→ THE RECORDS:
►

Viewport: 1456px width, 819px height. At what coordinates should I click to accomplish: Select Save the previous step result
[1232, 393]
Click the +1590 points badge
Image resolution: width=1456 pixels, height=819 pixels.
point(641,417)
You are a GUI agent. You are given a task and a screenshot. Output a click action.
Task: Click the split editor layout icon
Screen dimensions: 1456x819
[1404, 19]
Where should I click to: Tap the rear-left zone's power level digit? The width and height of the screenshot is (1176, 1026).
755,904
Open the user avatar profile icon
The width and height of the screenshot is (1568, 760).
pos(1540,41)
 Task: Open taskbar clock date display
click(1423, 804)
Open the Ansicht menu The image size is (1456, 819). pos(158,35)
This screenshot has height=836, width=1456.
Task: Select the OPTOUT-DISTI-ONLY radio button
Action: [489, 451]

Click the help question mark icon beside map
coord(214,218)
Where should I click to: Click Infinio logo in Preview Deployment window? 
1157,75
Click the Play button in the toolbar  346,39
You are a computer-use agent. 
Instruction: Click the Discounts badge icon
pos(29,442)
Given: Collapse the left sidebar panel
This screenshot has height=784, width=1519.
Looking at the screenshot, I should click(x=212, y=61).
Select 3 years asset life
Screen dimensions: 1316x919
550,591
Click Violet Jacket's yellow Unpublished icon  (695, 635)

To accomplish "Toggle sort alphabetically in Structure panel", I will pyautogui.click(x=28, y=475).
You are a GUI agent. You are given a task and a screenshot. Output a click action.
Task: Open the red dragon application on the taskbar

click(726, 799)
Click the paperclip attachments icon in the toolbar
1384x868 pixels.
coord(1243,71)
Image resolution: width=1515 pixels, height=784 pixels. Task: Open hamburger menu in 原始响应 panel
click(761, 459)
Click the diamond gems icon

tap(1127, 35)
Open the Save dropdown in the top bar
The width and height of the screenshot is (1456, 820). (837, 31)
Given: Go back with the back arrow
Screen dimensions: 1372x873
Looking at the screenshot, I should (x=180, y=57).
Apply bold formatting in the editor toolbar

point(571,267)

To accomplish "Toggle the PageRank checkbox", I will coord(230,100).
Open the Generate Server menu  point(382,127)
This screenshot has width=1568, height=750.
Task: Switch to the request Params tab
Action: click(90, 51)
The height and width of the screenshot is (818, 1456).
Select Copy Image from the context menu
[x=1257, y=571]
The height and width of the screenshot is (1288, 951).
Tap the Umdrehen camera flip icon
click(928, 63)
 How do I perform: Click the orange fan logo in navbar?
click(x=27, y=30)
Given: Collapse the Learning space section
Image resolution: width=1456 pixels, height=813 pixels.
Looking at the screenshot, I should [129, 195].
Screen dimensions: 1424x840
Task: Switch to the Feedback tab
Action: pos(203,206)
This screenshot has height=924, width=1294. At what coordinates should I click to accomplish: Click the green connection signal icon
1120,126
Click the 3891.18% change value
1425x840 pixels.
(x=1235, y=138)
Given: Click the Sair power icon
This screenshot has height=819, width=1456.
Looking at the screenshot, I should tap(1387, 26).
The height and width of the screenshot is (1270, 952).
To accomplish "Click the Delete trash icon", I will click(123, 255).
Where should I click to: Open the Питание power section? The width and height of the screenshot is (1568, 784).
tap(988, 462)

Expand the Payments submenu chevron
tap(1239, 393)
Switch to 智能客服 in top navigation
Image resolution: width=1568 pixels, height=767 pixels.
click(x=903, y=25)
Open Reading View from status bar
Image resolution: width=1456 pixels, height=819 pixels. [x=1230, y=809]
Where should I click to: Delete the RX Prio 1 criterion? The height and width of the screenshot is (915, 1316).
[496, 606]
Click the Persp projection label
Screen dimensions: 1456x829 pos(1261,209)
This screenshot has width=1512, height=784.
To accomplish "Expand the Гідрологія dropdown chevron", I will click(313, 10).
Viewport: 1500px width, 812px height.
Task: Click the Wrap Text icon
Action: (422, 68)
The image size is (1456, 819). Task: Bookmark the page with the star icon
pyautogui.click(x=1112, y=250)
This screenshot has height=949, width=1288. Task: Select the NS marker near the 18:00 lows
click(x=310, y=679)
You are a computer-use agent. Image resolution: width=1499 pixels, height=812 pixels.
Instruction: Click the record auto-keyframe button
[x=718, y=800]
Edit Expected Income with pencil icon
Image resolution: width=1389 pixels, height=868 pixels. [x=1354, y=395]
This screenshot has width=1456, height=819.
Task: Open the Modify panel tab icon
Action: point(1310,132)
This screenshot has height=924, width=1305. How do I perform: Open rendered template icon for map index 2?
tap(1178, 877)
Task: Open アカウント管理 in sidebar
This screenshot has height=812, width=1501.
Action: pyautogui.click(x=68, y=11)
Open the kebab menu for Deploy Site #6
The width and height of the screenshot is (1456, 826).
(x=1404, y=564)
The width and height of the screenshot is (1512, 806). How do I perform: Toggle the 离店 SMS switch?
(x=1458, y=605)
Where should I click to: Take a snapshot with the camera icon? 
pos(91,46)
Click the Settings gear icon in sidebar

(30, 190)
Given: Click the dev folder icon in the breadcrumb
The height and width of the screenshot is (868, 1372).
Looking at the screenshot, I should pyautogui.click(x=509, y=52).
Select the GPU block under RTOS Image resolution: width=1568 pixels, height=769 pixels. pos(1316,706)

◄

→ TASK DIRECTIONS: Only certain lines are wanted. Please return exactly those from the top of the data through the line with "Click Violet Jacket's".

→ TASK RESPONSE:
Viewport: 1456px width, 819px height. At what coordinates should I click to accomplish: Select Save the previous step result
[1232, 393]
Click the +1590 points badge
Image resolution: width=1456 pixels, height=819 pixels.
point(641,417)
You are a GUI agent. You are given a task and a screenshot. Output a click action.
Task: Click the split editor layout icon
Screen dimensions: 1456x819
[1404, 19]
Where should I click to: Tap the rear-left zone's power level digit? The width and height of the screenshot is (1176, 1026).
755,904
Open the user avatar profile icon
The width and height of the screenshot is (1568, 760).
pos(1540,41)
 Task: Open taskbar clock date display
click(1423, 804)
Open the Ansicht menu The image size is (1456, 819). pos(158,35)
This screenshot has height=836, width=1456.
Task: Select the OPTOUT-DISTI-ONLY radio button
Action: [489, 451]

Click the help question mark icon beside map
coord(214,218)
Where should I click to: Click Infinio logo in Preview Deployment window? 
1157,75
Click the Play button in the toolbar  346,39
You are a computer-use agent. 
Instruction: Click the Discounts badge icon
pos(29,442)
Given: Collapse the left sidebar panel
This screenshot has height=784, width=1519.
Looking at the screenshot, I should click(x=212, y=61).
Select 3 years asset life
Screen dimensions: 1316x919
550,591
Click Violet Jacket's yellow Unpublished icon  (695, 635)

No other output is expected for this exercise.